What is expected
Please copy the moss forum thread word for word between "When I was at" and "some new mosses.", inclusive.

When I was at my nature walk the other day, I took a patch of moss from the bark of a tree. The prof said it's Singapore Moss. Here's the pic:


Can you see, within the patch, that there's a frond that looks somewhat like the Christmas Moss? So you see, even in its natural habitat, the Singapore Moss appears in more than one form.

Okay, that's all for the Singapore Moss. Now for some new mosses.

System Engineering and Control, the fish shop along Bendemeer Road that sells Bioplast products gave me a moss the other day. They call it Mini-Christmas. It's very beautiful. The fronds look like Christmas except that they are much smaller. Here's a pic:



The professor said it's a species of _Taxiphyllum_ but it isn't the same as Taiwan or Java Moss. He couldn't be sure of the species though as we don't know where the moss is orginally from. 

Mermaid World, the fish shop in Ang Mo Kio Ave 10 that specialises in many mosses gave me a moss which came with capsules. Melvin Lim, the owner said the moss can be found locally. Here's a pic:



The Prof said it's a species of _Taxiphyllum_ but not the same as Mini-Christmas, Java or Taiwan. The Prof was quite amazed that the moss can be found locally as he said that as far as he know, there's only one species of _Taxiphyllum_ that is native to Singapore, a moss called _Taxiphyllum taxirameun_. The _T. taxirameun_ is not an aquatic moss though, too bad  :Crying: . The Prof will be examining the moss in greater detail and he'll let me know what species it is as soon as it's confirmed that it is local.

That's all for my report, folks. Watch this space for further news on mosses  :Laughing: 

Loh K L

<<-- Part III .... Part V-->

----------


## Green Baron

Amazing ! All there are Singapore Moss and they look so different !

----------


## TyroneGenade

Hi Loh

Real interesting account.

Back in SA we had a multi-form moss we used to call Java Moss. From what you describe combined with the pics it looks much more like Singapore Moss. 

A real interesting thread!

Thanks for sharing!

----------


## PeterGwee

Loh, do you have any idea of the water temperature of that tank in NA? The stringy look blends in so well with the wood....fantastic!

Regards
Peter Gwee :wink:

----------


## stormhawk

KL, did the Prof. say how widespread the Singapore moss is? It seems to be that it is abundant in all corners of the island.

----------


## shortman

> KL, did the Prof. say how widespread the Singapore moss is? It seems to be that it is abundant in all corners of the island.


The miltary restricted area have the largest population as mention in the study by prof Tan, I PM you the document. The area 'D' and 'E' should have more I suspect.

----------


## hwchoy

we saw a lot of them in the Catchment and Bk Timah Reserves.

Area D and E do not have a lot of secondary forests, they are primarily bushland (CB Leaves) and rubber plantations. The area used to be farmland until most were dammed for the reservoirs.

Information provided
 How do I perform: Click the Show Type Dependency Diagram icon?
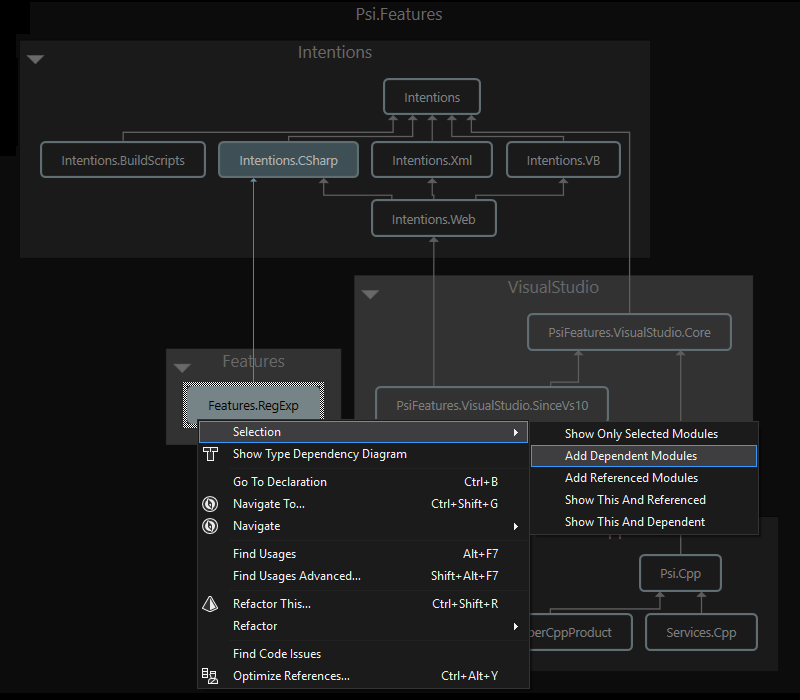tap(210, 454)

==

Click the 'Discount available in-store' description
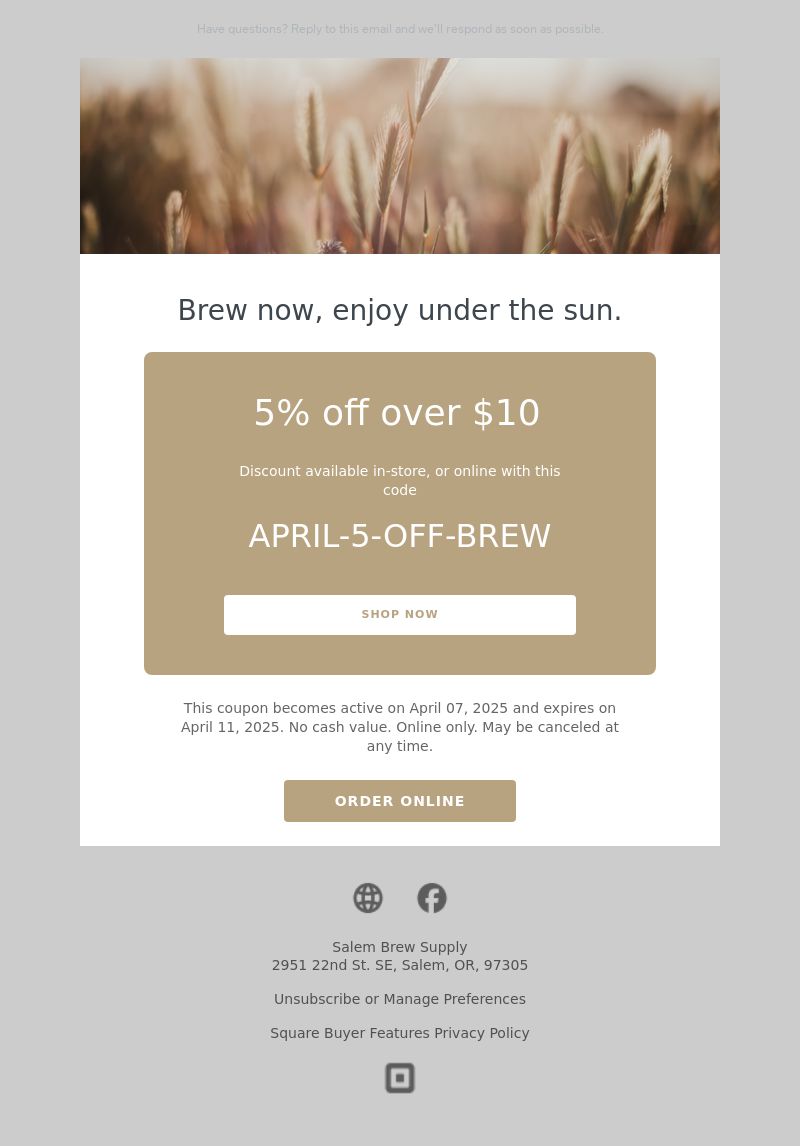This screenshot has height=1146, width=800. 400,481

The response
When I was at my nature walk the other day, I took a patch of moss from the bark of a tree. The prof said it's Singapore Moss. Here's the pic:


Can you see, within the patch, that there's a frond that looks somewhat like the Christmas Moss? So you see, even in its natural habitat, the Singapore Moss appears in more than one form.

Okay, that's all for the Singapore Moss. Now for some new mosses.